- [Page text]
=======
When Mike says the above quote you get the feeling that he believes this completely and this is why this album works so well.

To summarise this album is without a doubt great. Simple as that. It brings together to strong elements of Hip Hop to create a project that is stronger than its parts. Mike at times remind me of Scarface and at other times Big Boi. He is political and philosophical without falling into the usual stereotypical pitfalls. El-P provides a beautifully chaotic soundscape for Mike to rhyme over made up of crisp drums, heavy bass and synths. The two work together to great effect and I hope that this is not the last time work together. The album is cohesive and consistent providing thought provoking intelligent rhymes over original beats. A strong contender for album of the year in my opinion and I hope it will reach the audience it deserves. 5 out of 5.
=======
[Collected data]
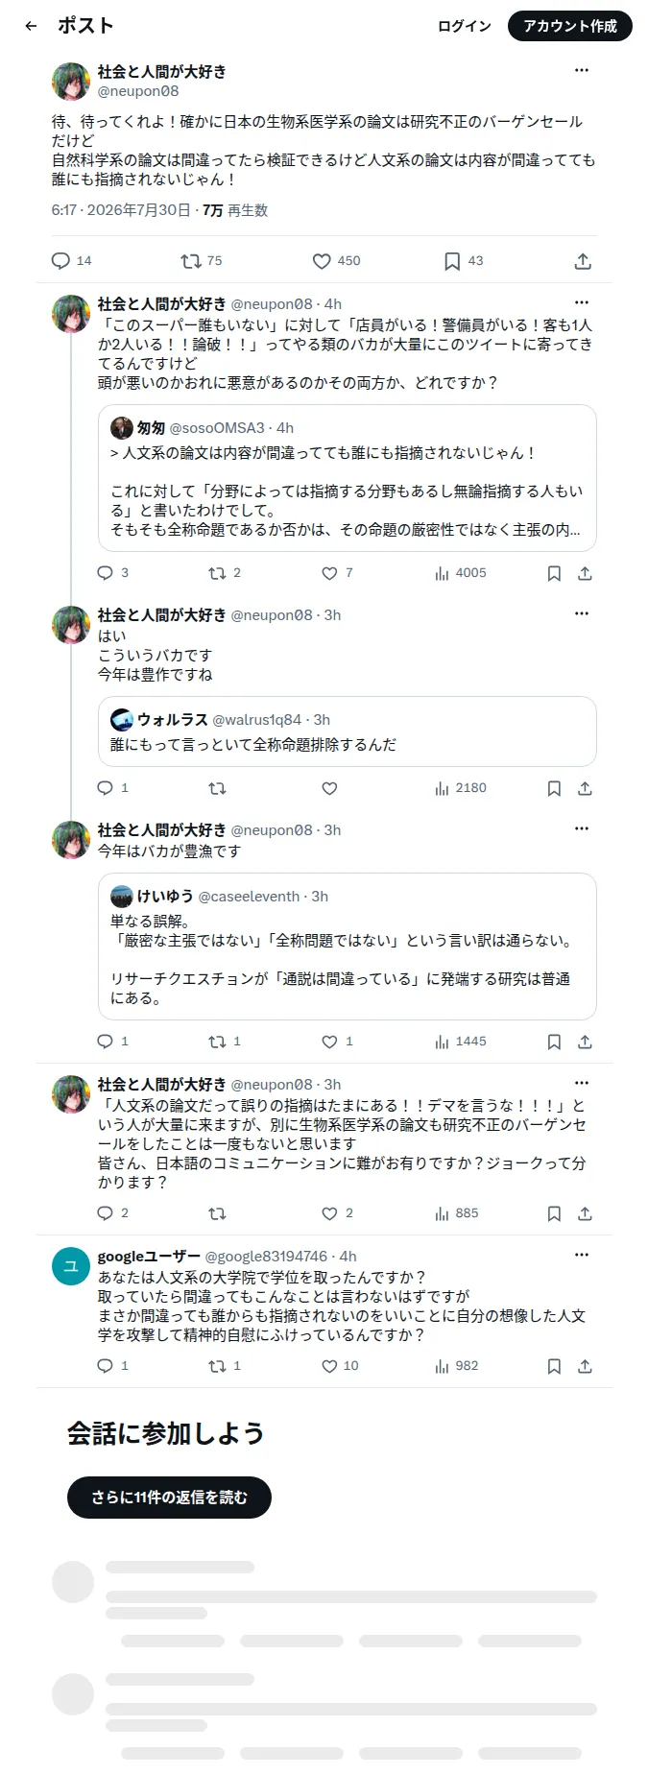Repost the main post with 75 reposts
This screenshot has height=1774, width=648.
(202, 261)
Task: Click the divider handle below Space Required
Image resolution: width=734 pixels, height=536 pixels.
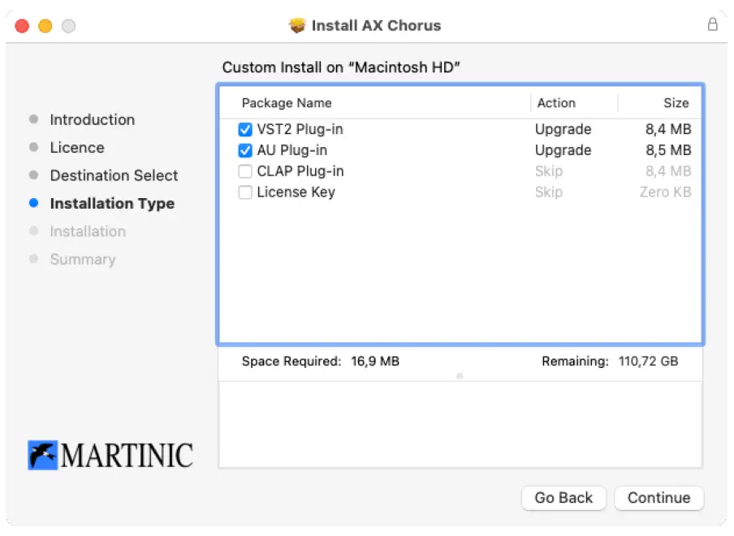Action: tap(460, 376)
=======
- [Task prompt] Copy out the album review word for word, from start to finish. None of the collected data is needed here.

- [Task response]
When Mike says the above quote you get the feeling that he believes this completely and this is why this album works so well.

To summarise this album is without a doubt great. Simple as that. It brings together to strong elements of Hip Hop to create a project that is stronger than its parts. Mike at times remind me of Scarface and at other times Big Boi. He is political and philosophical without falling into the usual stereotypical pitfalls. El-P provides a beautifully chaotic soundscape for Mike to rhyme over made up of crisp drums, heavy bass and synths. The two work together to great effect and I hope that this is not the last time work together. The album is cohesive and consistent providing thought provoking intelligent rhymes over original beats. A strong contender for album of the year in my opinion and I hope it will reach the audience it deserves. 5 out of 5.